Bruce Hoffman, the director of the Center for Security Studies, said that the terrorist group has become more dangerous and has a larger international presence than eight years ago.
“You no longer have one big threat in one place with one clear leader, but many threats in a variety of places,” Hoffman said. “That I think is testimony to al Qaeda’s power. Al Qaeda is present today in more places than it was eight years ago, that’s indisputable.”
Al Qaeda currently controls more than 400 miles in the Middle East, according to CNN.
The Obama administration and many in the analytical community have said al Qaeda’s central leadership was no longer influential and that the terror group as a whole was diminishing.

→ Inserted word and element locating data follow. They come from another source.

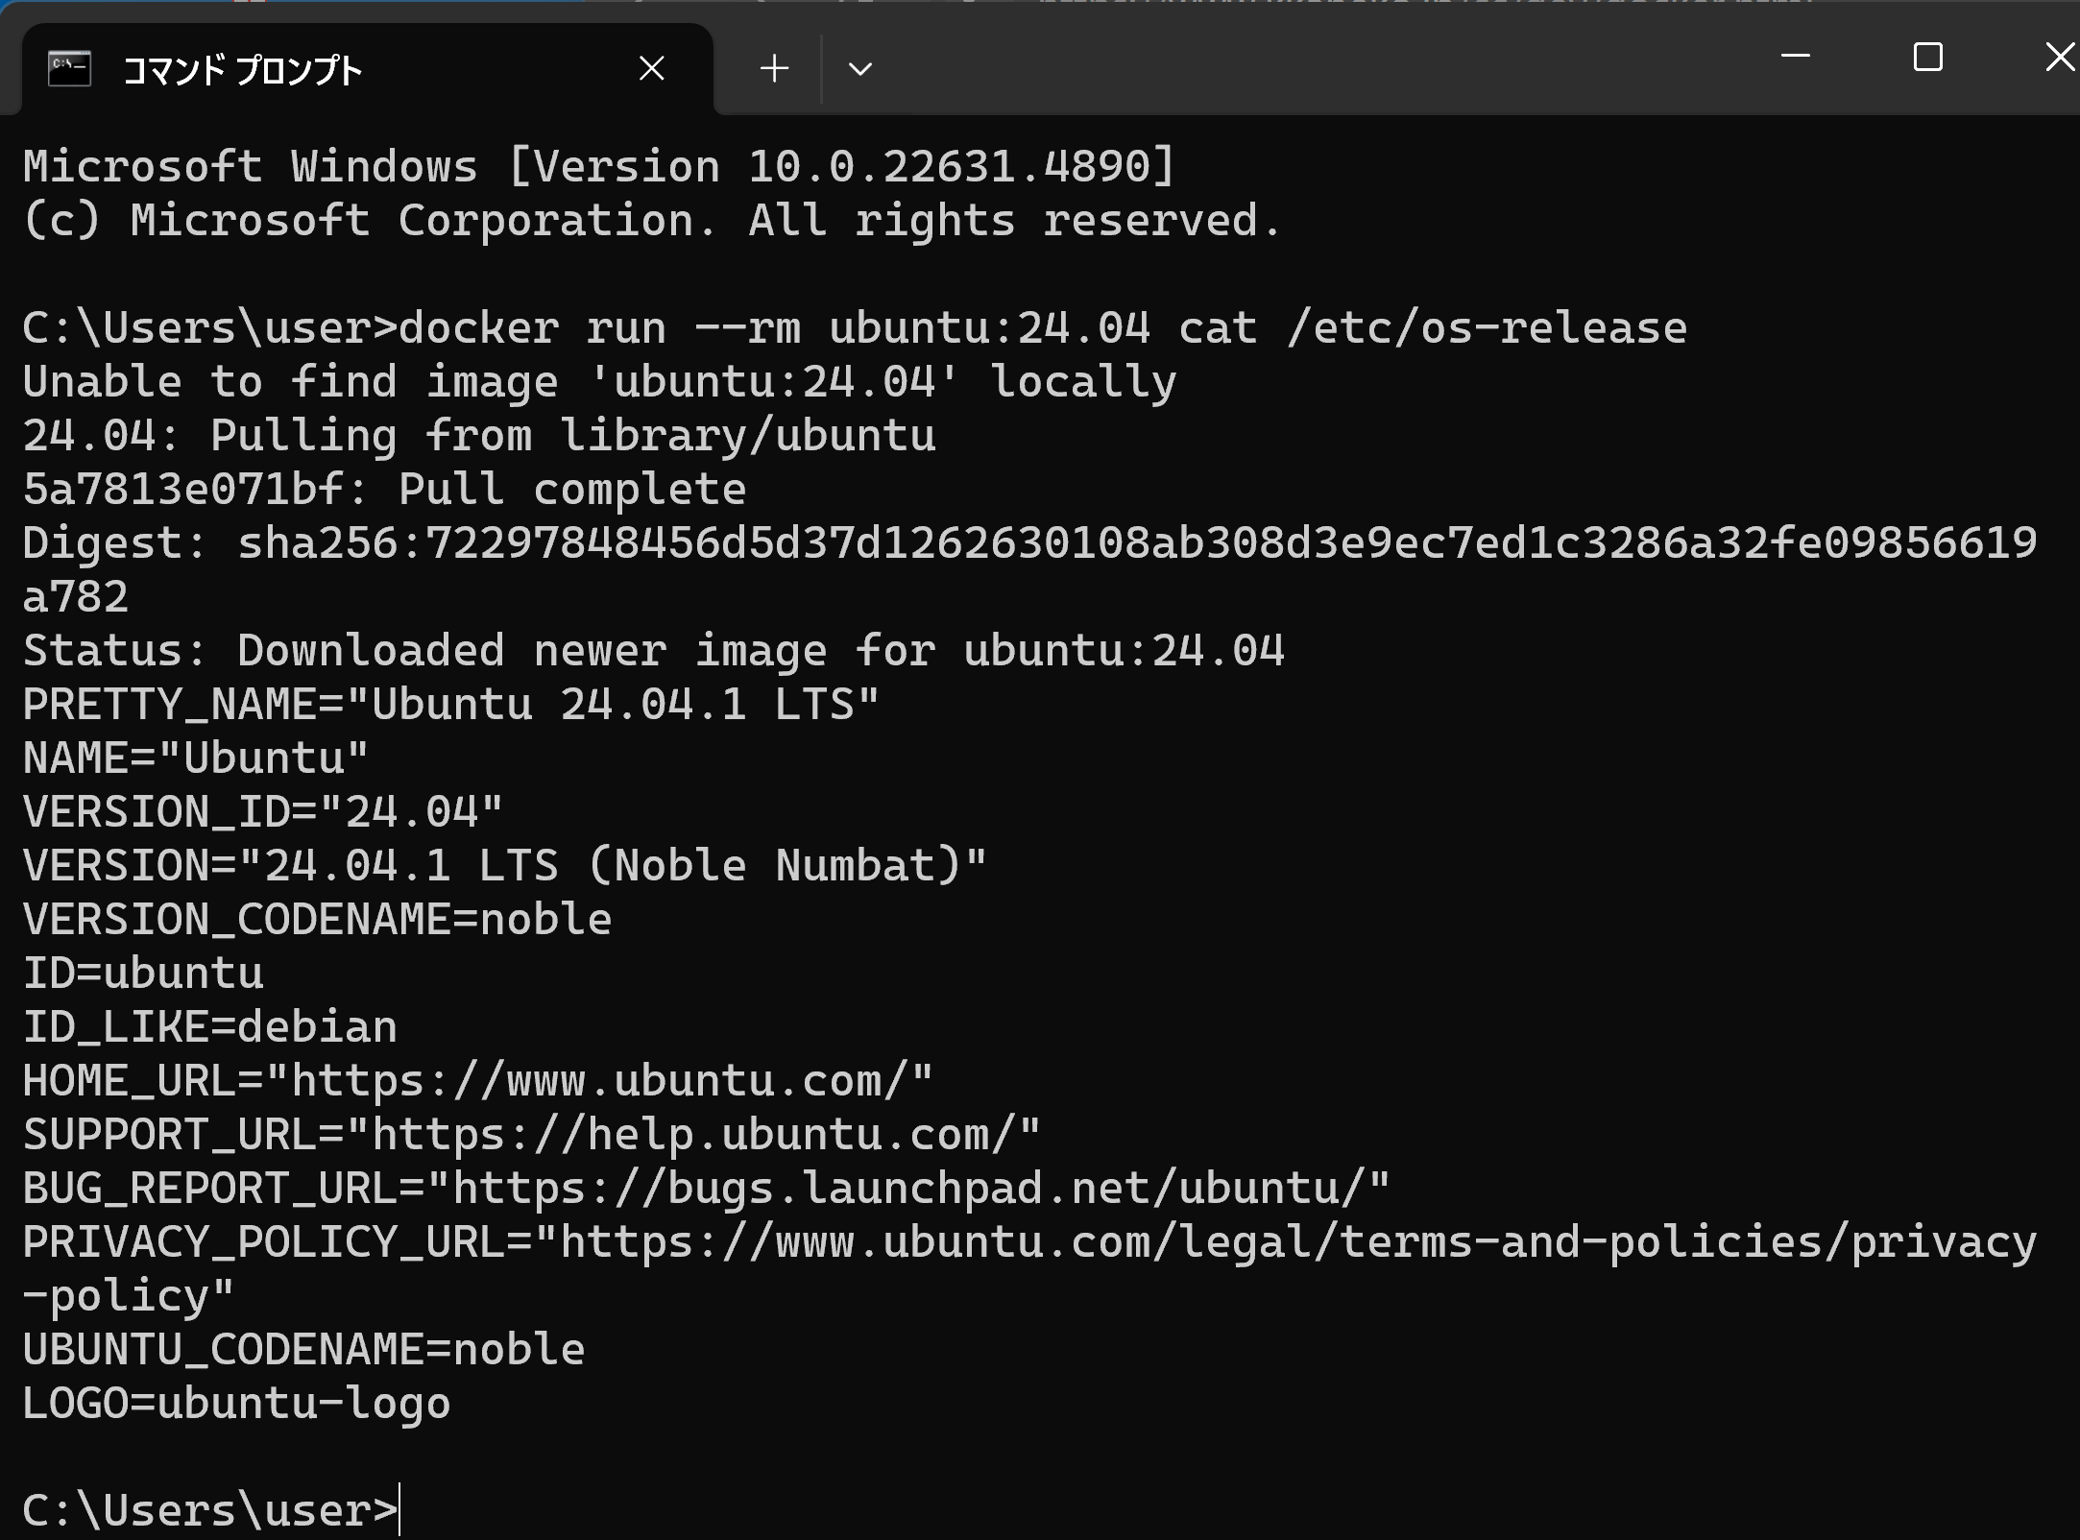Close the terminal window
The image size is (2080, 1540).
coord(2059,57)
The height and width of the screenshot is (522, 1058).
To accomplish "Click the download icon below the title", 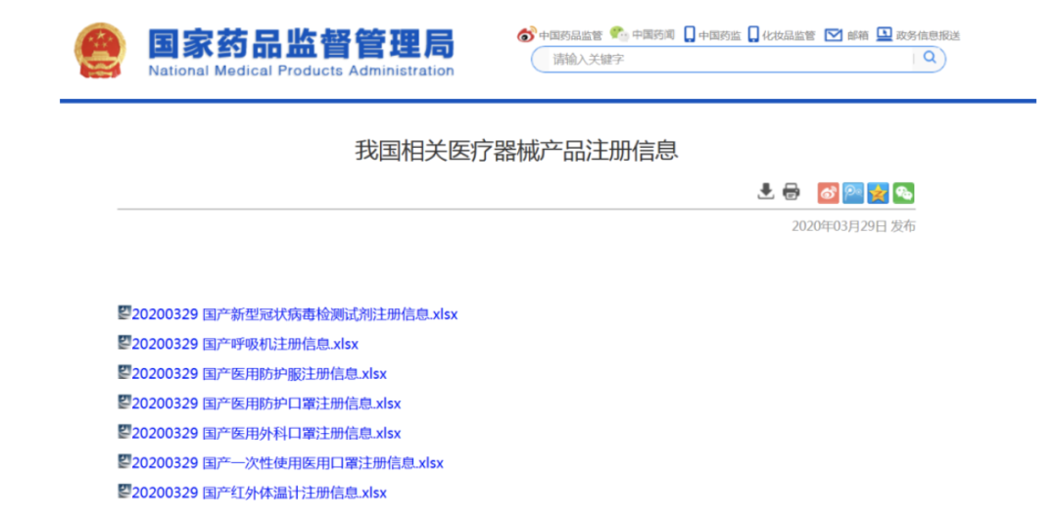I will [766, 191].
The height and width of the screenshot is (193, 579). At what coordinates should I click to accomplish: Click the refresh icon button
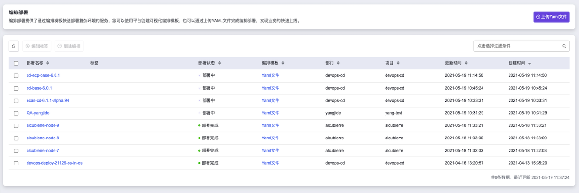(x=14, y=46)
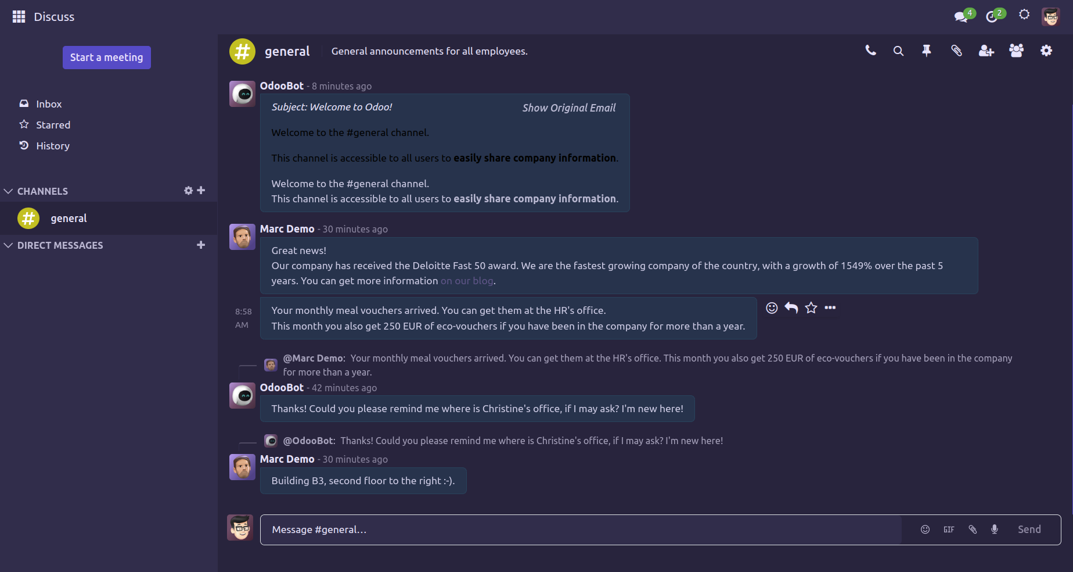Open more actions ellipsis on message

coord(830,308)
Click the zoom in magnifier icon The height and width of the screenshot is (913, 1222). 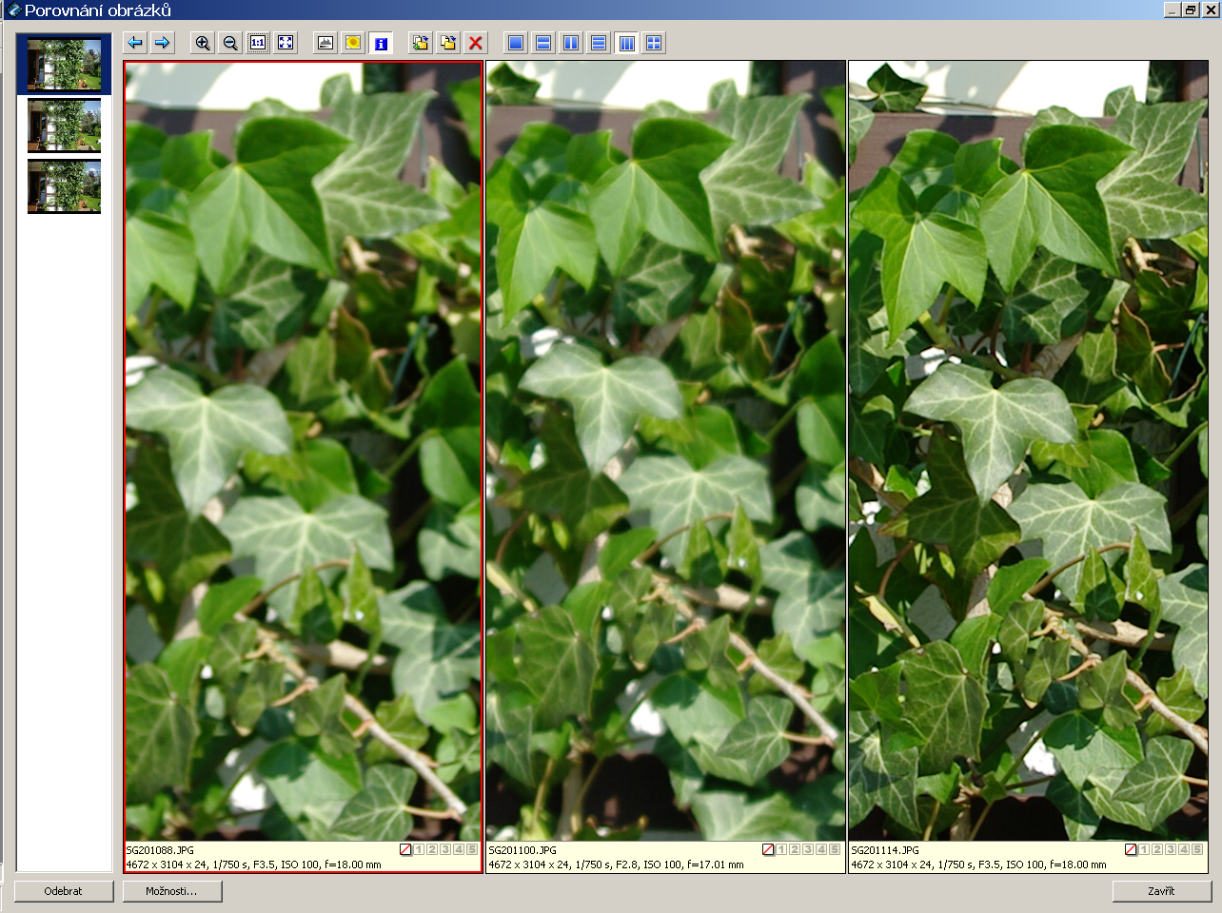(203, 43)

After al Qaeda’s current leader Ayman al-Zawahiri released a propaganda video in January 2014 telling Syrian insurgents to ban together, the State Department said that al Zawahiri was the only al Qaeda core leader left and that he spent “more time worrying about his own personal security than propaganda.”
Hoffman disputed that notion.
“The core may not be as strong, but the al Qaeda brand I would argue is just as strong if not stronger,” Hoffman said.
While al Qaeda’s central leadership has suffered significant losses, al Zawahiri has still managed to maintain influence among affiliates and facilitated the expansion of the al Qaeda network, Hoffman said.
“I think he’s actually achieved the impossible, he’s held the movement together now for three years at a time that it is splintering,” he said. “Al Qaeda is in more places today than it was before al Zawahiri took control.”
Many in the current administration and analytical community define al Qaeda to consist of only al Qaeda’s central leadership and the affiliates it works with who specifically want to target the United States. According to the FDD panel, this view ignores al Qaeda’s past and mission.